#### Written instruction
Print the data below unchanged, from the line containing "Select the line" down to the line containing "pyautogui.click(x=273, y=332)", with both of those lines included and nothing else.

#### Extracted information
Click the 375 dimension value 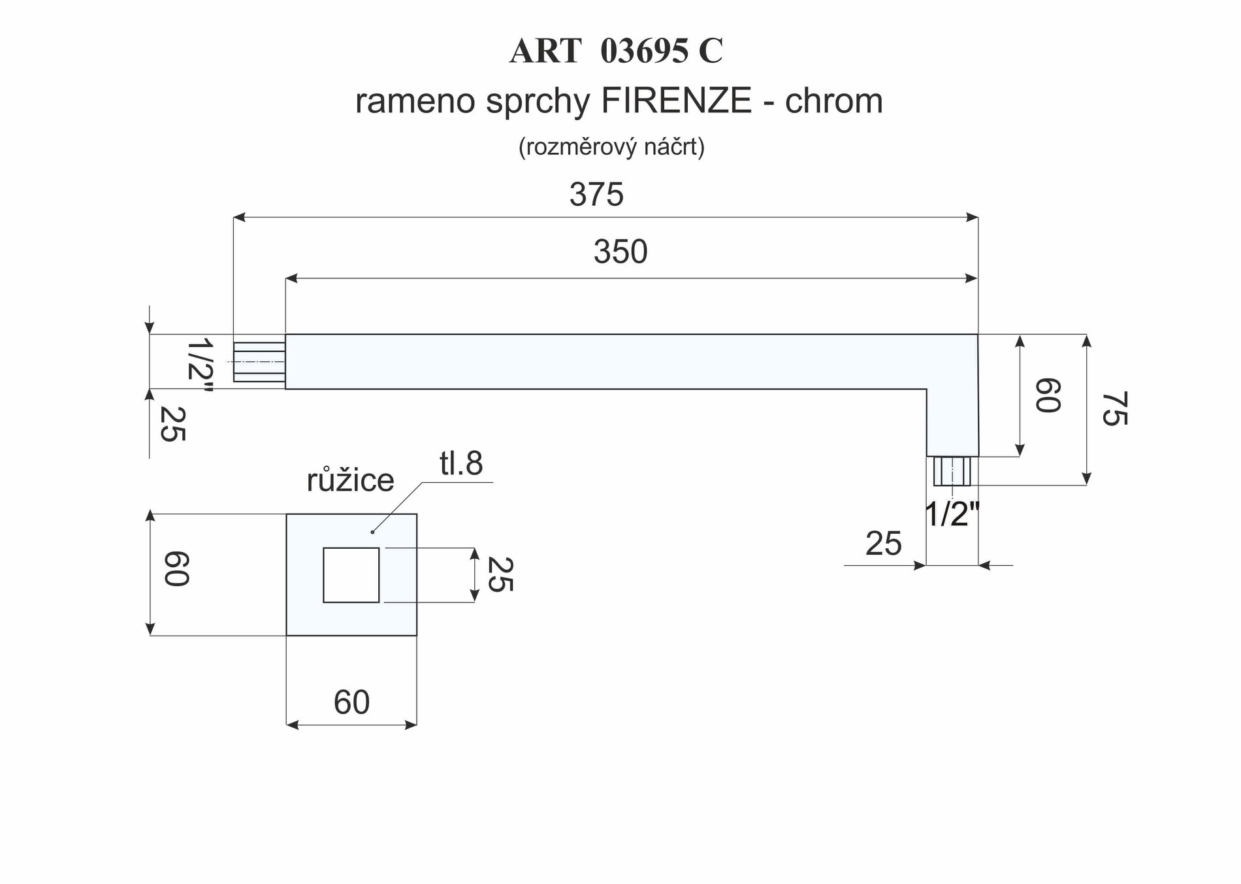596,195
==
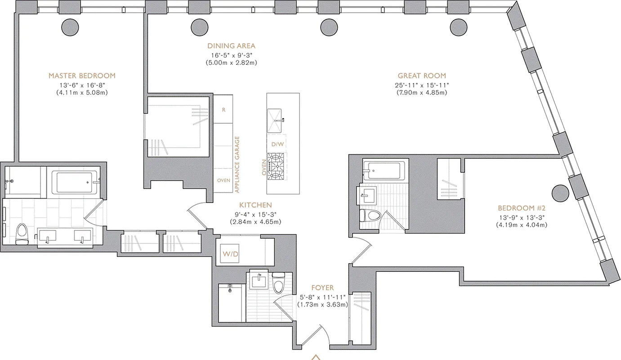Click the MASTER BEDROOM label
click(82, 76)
* * *
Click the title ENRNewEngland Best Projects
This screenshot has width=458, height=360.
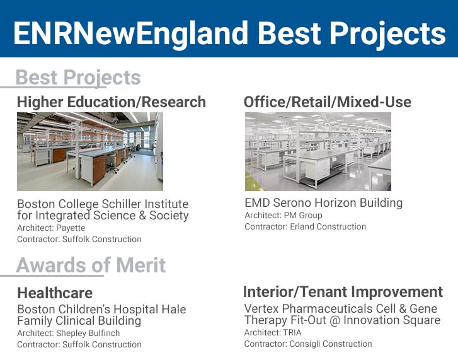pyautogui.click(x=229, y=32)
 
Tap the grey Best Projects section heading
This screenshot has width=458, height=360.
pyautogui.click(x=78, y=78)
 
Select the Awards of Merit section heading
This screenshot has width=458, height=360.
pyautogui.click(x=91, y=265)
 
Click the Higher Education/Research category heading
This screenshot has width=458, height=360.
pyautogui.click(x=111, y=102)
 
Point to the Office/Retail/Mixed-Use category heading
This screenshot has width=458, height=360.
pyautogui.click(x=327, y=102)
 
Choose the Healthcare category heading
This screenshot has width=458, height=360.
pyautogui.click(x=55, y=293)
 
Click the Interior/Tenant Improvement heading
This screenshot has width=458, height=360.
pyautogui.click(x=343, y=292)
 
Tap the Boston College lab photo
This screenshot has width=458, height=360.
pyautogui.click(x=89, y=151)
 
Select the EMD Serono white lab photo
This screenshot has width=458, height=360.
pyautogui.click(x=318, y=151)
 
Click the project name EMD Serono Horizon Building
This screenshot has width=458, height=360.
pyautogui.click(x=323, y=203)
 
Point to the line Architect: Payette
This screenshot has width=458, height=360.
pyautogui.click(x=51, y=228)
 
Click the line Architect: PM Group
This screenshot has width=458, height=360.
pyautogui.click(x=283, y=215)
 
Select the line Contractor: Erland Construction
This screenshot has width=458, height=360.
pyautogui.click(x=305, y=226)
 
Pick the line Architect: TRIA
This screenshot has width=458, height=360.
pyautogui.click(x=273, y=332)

#### Written answer
Select the line Contractor: Erland Construction
This screenshot has width=458, height=360.
pyautogui.click(x=305, y=226)
 
Pick the line Architect: TRIA
This screenshot has width=458, height=360.
pyautogui.click(x=273, y=332)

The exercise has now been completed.